The University of Kentucky and ArtemiLife Inc. will collaborate on a clinical study using the extract of a medicinal plant grown in Kentucky to test for anti-cancer activity of Artemisia annua and to determine the recommended dose of Artemisia annua for future clinical trials.
The clinical study, conducted by the UK Markey Cancer Center, will focus on women with ovarian cancer. The study will assess the biomarker influence and kinetics of Artemisia annua extract utilizing ArtemiLife’s tea and coffee products.
“Our team has brought Kentucky-grown Artemisia annua from the field, to the laboratory, and now to our patients with ovarian cancer,” said Jill Kolesar, cancer researcher and director of the Precision Medicine Clinic at the UK Markey Cancer Center.
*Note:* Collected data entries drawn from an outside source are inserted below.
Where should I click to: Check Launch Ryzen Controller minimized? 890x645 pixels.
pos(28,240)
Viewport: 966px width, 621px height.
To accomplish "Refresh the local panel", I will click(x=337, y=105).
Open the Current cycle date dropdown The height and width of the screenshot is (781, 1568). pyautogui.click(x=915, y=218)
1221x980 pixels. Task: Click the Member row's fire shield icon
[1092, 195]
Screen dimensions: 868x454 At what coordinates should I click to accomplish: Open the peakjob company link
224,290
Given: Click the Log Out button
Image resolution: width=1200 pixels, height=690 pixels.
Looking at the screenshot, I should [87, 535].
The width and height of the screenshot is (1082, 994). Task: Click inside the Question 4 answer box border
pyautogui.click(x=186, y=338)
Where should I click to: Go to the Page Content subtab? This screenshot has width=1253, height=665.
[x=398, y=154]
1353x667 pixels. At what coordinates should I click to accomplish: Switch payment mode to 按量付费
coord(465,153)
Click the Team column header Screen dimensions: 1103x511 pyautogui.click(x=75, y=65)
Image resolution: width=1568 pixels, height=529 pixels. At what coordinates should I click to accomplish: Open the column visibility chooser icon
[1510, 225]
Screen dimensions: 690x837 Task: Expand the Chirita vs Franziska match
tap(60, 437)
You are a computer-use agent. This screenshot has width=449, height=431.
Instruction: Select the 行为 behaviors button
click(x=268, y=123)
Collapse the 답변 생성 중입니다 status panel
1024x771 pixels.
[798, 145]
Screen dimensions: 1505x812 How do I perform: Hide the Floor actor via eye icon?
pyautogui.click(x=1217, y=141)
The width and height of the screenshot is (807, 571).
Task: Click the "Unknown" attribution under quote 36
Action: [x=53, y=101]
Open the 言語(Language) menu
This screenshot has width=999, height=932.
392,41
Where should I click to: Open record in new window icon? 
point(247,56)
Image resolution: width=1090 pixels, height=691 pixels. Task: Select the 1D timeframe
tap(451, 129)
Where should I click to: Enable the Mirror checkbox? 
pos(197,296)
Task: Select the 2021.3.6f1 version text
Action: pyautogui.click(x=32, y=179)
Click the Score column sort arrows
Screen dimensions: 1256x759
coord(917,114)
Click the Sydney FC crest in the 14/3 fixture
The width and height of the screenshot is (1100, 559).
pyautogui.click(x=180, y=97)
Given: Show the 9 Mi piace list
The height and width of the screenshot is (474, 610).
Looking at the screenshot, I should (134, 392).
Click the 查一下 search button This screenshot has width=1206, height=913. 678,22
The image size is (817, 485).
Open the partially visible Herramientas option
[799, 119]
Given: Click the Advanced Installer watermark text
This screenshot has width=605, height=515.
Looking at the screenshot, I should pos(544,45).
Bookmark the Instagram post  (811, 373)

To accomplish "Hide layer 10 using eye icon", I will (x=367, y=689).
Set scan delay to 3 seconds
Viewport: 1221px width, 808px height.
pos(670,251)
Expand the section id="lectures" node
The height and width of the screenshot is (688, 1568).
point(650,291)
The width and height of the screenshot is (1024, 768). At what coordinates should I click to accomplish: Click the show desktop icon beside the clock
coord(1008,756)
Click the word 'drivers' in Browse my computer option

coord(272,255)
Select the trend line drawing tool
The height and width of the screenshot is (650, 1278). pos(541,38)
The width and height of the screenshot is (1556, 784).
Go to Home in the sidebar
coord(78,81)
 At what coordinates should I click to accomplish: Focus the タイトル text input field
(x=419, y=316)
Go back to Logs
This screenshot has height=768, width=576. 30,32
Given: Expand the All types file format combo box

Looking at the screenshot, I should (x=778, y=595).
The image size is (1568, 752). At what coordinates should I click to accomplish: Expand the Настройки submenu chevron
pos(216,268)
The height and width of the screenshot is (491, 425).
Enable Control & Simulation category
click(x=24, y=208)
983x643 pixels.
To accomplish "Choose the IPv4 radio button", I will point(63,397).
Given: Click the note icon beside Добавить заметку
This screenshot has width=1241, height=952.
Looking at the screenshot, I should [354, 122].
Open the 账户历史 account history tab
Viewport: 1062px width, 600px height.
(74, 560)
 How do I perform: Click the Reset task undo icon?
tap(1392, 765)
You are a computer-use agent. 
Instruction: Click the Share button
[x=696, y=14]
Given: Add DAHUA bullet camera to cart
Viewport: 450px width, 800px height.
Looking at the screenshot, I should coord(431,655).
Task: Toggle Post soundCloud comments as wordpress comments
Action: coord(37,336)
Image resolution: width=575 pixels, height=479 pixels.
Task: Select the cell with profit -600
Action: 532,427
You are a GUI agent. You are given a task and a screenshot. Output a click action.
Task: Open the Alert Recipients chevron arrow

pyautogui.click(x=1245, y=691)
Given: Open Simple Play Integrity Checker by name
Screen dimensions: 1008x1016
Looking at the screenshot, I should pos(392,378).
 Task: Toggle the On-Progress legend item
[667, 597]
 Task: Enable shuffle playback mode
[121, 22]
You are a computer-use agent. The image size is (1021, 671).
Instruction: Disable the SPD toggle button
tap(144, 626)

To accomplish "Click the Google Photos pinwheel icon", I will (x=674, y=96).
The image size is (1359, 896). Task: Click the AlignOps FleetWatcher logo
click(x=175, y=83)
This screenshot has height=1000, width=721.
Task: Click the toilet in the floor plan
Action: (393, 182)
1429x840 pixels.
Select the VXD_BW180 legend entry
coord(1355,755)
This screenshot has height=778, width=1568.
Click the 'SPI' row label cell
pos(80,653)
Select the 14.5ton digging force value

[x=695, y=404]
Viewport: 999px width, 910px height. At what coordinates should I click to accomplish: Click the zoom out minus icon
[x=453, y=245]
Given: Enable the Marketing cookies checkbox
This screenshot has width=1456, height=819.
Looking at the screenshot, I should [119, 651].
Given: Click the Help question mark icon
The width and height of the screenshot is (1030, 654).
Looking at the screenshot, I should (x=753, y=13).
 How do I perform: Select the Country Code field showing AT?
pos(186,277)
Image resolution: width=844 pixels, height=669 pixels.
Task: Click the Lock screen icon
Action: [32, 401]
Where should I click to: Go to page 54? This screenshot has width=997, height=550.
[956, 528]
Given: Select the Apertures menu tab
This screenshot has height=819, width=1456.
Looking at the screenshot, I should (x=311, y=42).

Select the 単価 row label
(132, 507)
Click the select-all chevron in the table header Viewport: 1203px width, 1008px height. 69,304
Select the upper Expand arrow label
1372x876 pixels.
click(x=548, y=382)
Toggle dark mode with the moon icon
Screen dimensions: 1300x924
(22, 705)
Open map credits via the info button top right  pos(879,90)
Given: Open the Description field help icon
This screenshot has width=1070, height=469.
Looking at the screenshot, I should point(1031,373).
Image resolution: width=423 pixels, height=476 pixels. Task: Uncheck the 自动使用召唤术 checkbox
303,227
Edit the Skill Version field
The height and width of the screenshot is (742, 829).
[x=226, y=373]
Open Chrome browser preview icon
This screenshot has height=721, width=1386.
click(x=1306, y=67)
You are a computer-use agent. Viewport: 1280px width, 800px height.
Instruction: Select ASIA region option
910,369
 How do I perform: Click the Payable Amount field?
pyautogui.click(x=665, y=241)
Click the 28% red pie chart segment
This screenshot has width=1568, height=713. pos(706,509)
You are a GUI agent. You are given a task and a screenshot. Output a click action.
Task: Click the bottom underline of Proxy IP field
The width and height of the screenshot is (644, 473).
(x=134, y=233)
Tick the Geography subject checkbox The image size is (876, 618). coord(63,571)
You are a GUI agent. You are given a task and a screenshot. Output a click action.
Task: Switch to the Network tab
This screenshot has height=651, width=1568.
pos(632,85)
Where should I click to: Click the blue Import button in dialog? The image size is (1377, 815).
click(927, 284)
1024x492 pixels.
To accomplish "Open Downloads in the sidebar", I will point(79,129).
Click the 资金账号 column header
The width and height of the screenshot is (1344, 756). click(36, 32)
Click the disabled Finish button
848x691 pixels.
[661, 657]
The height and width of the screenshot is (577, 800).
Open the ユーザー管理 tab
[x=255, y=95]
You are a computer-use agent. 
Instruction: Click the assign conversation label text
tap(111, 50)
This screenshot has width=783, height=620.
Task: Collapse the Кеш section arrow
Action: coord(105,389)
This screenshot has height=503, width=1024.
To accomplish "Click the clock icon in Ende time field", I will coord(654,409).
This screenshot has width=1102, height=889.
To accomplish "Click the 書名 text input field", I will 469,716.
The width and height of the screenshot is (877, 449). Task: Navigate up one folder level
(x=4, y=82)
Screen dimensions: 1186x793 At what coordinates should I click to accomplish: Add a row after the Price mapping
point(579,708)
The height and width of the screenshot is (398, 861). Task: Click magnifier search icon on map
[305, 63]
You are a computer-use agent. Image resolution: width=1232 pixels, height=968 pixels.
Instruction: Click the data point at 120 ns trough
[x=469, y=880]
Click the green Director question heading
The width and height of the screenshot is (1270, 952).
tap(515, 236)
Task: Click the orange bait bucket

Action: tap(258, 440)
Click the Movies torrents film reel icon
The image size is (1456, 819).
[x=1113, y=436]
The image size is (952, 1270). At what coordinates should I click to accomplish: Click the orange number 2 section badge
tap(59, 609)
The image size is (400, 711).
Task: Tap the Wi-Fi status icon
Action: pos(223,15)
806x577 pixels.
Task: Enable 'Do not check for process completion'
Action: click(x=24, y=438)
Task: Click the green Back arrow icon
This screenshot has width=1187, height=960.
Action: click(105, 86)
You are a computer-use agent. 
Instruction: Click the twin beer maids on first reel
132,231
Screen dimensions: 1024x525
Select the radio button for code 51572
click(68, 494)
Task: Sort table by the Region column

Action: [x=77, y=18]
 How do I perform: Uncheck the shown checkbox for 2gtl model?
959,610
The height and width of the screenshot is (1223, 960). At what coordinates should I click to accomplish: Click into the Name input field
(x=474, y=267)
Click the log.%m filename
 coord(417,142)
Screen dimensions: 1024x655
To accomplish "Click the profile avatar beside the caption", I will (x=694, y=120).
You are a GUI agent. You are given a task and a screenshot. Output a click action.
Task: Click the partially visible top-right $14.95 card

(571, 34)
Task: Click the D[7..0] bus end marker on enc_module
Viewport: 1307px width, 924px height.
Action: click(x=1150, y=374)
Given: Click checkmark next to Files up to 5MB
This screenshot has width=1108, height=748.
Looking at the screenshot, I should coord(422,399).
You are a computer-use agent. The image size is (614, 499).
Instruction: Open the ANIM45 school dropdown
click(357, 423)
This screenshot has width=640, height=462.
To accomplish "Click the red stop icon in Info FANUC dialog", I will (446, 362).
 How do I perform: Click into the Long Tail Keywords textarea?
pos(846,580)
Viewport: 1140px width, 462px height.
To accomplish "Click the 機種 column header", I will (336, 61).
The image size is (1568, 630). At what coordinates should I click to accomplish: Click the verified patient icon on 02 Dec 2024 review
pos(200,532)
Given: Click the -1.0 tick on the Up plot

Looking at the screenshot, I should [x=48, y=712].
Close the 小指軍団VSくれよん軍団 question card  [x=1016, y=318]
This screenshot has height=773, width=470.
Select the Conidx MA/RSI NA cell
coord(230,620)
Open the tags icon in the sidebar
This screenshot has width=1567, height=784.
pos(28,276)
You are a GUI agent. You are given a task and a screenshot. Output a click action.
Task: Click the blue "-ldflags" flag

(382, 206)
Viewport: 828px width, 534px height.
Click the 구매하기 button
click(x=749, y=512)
ArtemiLife Inc. and agriculture company ArtemiFlow USA have been working with the UK College of Agriculture, Food and Environment, and the Kentucky Tobacco and Research Development Center (KTRDC) under a cooperative agreement for the last three years to research how Artemisia annua grows in Kentucky and to explore the plant’s similarities to tobacco crops.
“The University of Kentucky has been a great partner and asset as we continue exploring Artemisia annua. Collaborating with the Agriculture Department and the Markey Cancer Center in parallel has quickly generated a lot of momentum,” said ArtemiLife CEO Adam J. Maust.
“The opportunity to focus on ovarian cancer is a great start for this first clinical study and the results will hopefully lead to additional cancer studies,” said Maust.
Patients will take a series of ArtemiLife tea and coffee formulations that include Artemisia annua over the course of 30 days. The assessment will include measuring downstream biomarkers, monitoring adverse effects and assessing disease progression.
Traditionally, Artemisia annua has been used by extracting the compound Artemisinin from the natural plant. Treatments containing an artemisinin derivative, artemisinin-based combination therapies, are now standard treatments in many parts of the world for malaria.